** Opening Data shown block **

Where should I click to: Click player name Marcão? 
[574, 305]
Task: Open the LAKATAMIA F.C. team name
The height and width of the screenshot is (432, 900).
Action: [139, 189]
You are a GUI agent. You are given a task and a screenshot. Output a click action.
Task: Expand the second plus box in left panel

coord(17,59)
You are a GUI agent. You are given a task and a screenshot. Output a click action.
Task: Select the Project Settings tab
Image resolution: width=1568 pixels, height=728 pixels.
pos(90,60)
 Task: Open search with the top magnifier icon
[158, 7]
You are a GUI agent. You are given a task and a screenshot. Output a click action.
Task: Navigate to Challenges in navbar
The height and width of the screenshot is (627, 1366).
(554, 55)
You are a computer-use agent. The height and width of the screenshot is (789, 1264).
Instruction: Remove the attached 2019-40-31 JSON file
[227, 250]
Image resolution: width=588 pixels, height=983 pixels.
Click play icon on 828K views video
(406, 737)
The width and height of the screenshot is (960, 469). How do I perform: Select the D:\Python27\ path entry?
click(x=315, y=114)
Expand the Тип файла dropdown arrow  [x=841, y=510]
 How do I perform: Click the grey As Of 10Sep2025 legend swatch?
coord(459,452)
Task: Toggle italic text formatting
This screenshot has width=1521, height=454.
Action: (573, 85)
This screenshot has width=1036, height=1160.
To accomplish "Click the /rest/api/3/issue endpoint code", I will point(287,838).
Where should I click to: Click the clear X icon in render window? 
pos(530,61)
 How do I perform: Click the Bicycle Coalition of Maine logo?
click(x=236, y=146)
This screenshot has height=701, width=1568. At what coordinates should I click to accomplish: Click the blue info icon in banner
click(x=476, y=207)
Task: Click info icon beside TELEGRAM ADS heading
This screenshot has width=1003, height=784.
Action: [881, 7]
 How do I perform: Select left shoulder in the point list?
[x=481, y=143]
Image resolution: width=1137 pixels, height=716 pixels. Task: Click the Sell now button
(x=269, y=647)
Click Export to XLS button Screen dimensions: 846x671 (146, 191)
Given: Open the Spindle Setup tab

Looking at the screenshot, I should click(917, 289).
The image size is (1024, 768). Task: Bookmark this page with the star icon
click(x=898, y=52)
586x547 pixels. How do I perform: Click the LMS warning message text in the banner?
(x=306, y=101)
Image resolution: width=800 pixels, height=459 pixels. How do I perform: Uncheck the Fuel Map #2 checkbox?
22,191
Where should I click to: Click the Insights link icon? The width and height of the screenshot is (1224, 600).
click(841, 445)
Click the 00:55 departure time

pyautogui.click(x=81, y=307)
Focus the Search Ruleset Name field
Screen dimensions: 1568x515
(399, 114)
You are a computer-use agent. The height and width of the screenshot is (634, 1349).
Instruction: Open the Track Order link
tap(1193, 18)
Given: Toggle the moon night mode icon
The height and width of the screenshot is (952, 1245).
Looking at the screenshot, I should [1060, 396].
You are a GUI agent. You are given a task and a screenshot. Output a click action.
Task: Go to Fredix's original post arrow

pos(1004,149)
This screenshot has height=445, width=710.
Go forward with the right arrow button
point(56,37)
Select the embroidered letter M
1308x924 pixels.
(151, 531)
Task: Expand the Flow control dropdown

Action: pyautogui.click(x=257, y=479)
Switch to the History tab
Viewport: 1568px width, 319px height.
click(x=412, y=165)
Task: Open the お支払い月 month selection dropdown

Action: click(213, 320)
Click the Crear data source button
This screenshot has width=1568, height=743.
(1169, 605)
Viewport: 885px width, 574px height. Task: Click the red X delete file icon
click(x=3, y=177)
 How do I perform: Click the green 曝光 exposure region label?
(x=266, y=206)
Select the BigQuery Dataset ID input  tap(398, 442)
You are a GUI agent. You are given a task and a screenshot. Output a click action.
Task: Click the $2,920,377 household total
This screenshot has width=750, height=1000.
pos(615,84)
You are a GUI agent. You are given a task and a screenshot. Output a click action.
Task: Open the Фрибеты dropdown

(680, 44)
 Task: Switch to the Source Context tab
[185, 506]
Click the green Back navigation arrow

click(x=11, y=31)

** Closing Data shown block **

**What the task asks**
Your task is to restate every record exactly.

**Solution to this problem**
Where should I click to: Click player name Marcão? 
[574, 305]
Task: Open the LAKATAMIA F.C. team name
The height and width of the screenshot is (432, 900).
Action: [139, 189]
You are a GUI agent. You are given a task and a screenshot. Output a click action.
Task: Expand the second plus box in left panel

coord(17,59)
You are a GUI agent. You are given a task and a screenshot. Output a click action.
Task: Select the Project Settings tab
Image resolution: width=1568 pixels, height=728 pixels.
pos(90,60)
 Task: Open search with the top magnifier icon
[158, 7]
You are a GUI agent. You are given a task and a screenshot. Output a click action.
Task: Navigate to Challenges in navbar
The height and width of the screenshot is (627, 1366).
(554, 55)
You are a computer-use agent. The height and width of the screenshot is (789, 1264).
Instruction: Remove the attached 2019-40-31 JSON file
[227, 250]
Image resolution: width=588 pixels, height=983 pixels.
Click play icon on 828K views video
(406, 737)
The width and height of the screenshot is (960, 469). How do I perform: Select the D:\Python27\ path entry?
click(x=315, y=114)
Expand the Тип файла dropdown arrow  [x=841, y=510]
 How do I perform: Click the grey As Of 10Sep2025 legend swatch?
coord(459,452)
Task: Toggle italic text formatting
This screenshot has width=1521, height=454.
Action: (573, 85)
This screenshot has width=1036, height=1160.
To accomplish "Click the /rest/api/3/issue endpoint code", I will point(287,838).
Where should I click to: Click the clear X icon in render window? 
pos(530,61)
 How do I perform: Click the Bicycle Coalition of Maine logo?
click(x=236, y=146)
This screenshot has height=701, width=1568. At what coordinates should I click to accomplish: Click the blue info icon in banner
click(x=476, y=207)
Task: Click info icon beside TELEGRAM ADS heading
This screenshot has width=1003, height=784.
Action: [881, 7]
 How do I perform: Select left shoulder in the point list?
[x=481, y=143]
Image resolution: width=1137 pixels, height=716 pixels. Task: Click the Sell now button
(x=269, y=647)
Click Export to XLS button Screen dimensions: 846x671 (146, 191)
Given: Open the Spindle Setup tab

Looking at the screenshot, I should click(917, 289).
The image size is (1024, 768). Task: Bookmark this page with the star icon
click(x=898, y=52)
586x547 pixels. How do I perform: Click the LMS warning message text in the banner?
(x=306, y=101)
Image resolution: width=800 pixels, height=459 pixels. How do I perform: Uncheck the Fuel Map #2 checkbox?
22,191
Where should I click to: Click the Insights link icon? The width and height of the screenshot is (1224, 600).
click(841, 445)
Click the 00:55 departure time

pyautogui.click(x=81, y=307)
Focus the Search Ruleset Name field
Screen dimensions: 1568x515
(399, 114)
You are a computer-use agent. The height and width of the screenshot is (634, 1349).
Instruction: Open the Track Order link
tap(1193, 18)
Given: Toggle the moon night mode icon
The height and width of the screenshot is (952, 1245).
Looking at the screenshot, I should [1060, 396].
You are a GUI agent. You are given a task and a screenshot. Output a click action.
Task: Go to Fredix's original post arrow

pos(1004,149)
This screenshot has height=445, width=710.
Go forward with the right arrow button
point(56,37)
Select the embroidered letter M
1308x924 pixels.
(151, 531)
Task: Expand the Flow control dropdown

Action: pyautogui.click(x=257, y=479)
Switch to the History tab
Viewport: 1568px width, 319px height.
click(x=412, y=165)
Task: Open the お支払い月 month selection dropdown

Action: click(213, 320)
Click the Crear data source button
This screenshot has width=1568, height=743.
(1169, 605)
Viewport: 885px width, 574px height. Task: Click the red X delete file icon
click(x=3, y=177)
 How do I perform: Click the green 曝光 exposure region label?
(x=266, y=206)
Select the BigQuery Dataset ID input  tap(398, 442)
You are a GUI agent. You are given a task and a screenshot. Output a click action.
Task: Click the $2,920,377 household total
This screenshot has width=750, height=1000.
pos(615,84)
You are a GUI agent. You are given a task and a screenshot. Output a click action.
Task: Open the Фрибеты dropdown

(680, 44)
 Task: Switch to the Source Context tab
[185, 506]
Click the green Back navigation arrow

click(x=11, y=31)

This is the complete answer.